La démarche soufie a laissé une trace très profonde dans la culture musulmane. Les confréries religieuses qui s’en réclament ont fourni des missionnaires pour la conversion des populations conquises et développé un mysticisme imprégné d’intellectualité et de dévotion populaire qui a facilité l'adhésion des masses.

Au XIXesiècle et face aux nouveaux défis qu’a connus le Maghreb, les confréries véhiculèrent de façon puissante l’identité musulmane face à la pénétration coloniale en mêlant patriotisme et ferveur religieuse.

Instrumentalisées par le système coloniale qui en déforma le contenu et en altéra la forme, les confréries véhiculèrent une image caricaturale imprégnée de charlatanisme se retrouvant ainsi

en opposition au culte officielle, stigmatisées comme un système cultuel aux références marginales.
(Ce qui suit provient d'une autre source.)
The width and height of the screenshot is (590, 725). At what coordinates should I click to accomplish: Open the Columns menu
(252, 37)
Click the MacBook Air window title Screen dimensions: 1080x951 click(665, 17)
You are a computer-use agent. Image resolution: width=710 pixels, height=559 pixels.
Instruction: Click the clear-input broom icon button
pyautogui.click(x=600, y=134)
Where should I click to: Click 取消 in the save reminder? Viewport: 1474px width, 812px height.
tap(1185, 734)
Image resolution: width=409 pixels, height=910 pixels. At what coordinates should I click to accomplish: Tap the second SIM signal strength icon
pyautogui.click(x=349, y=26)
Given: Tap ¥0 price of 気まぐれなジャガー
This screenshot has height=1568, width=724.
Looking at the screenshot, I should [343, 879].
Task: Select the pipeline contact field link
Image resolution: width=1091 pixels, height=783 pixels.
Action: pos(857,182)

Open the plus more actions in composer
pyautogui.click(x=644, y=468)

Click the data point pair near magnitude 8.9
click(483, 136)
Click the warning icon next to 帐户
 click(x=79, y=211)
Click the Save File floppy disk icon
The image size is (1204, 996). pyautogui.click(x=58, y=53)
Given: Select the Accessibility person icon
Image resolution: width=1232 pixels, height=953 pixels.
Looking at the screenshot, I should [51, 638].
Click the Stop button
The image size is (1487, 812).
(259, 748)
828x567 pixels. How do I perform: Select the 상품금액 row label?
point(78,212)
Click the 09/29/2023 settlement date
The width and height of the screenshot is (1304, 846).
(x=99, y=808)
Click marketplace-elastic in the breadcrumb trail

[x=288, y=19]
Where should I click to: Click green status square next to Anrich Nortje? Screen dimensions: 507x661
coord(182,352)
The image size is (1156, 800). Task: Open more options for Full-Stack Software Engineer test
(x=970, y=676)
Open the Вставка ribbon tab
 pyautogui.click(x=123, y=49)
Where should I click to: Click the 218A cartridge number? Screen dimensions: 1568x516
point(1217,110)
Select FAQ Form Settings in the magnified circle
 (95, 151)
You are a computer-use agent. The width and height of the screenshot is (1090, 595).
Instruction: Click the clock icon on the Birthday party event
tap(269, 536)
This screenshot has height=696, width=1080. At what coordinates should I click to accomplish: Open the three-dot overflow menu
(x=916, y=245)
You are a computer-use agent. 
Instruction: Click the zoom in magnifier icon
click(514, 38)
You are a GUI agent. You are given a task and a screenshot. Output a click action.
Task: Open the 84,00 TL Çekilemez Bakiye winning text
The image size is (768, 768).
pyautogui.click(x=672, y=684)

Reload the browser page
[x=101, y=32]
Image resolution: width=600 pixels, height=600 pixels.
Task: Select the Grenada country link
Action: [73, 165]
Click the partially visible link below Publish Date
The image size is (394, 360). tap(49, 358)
Cette période de décadence s’accentua avec le réformisme religieux qui aurait fini d’amoindrir l’impact symbolique et social des confréries par l’appel au retour à la norme immuable dans son expression religieuse.

De nos jours l’éclatement des références culturelles a donné naissance à un puissant sentiment d’insécurité et de malaises et la société qui essaye de trouver sa place et son identité dans un contexte en constante mutation, se tourne vers les pratiques des ancêtres, ce réservoir inépuisable où se sédimentent les diverses traditions qu’elle tient pour repère de par leur stabilité et leur immuabilité spatio- temporel.

Ainsi les confréries apparaissent-elles comme des totalisateurs d’identité, identité locale, territoriale et religieuse particulièrement en temps de crise. Ils ne sont plus alors perçus comme des sociétés secrètes au message nébuleux et aux manifestations folkloriques mais des éléments structurants de la société supports de la vie cultuelle, prônant un message religieux de tolérance.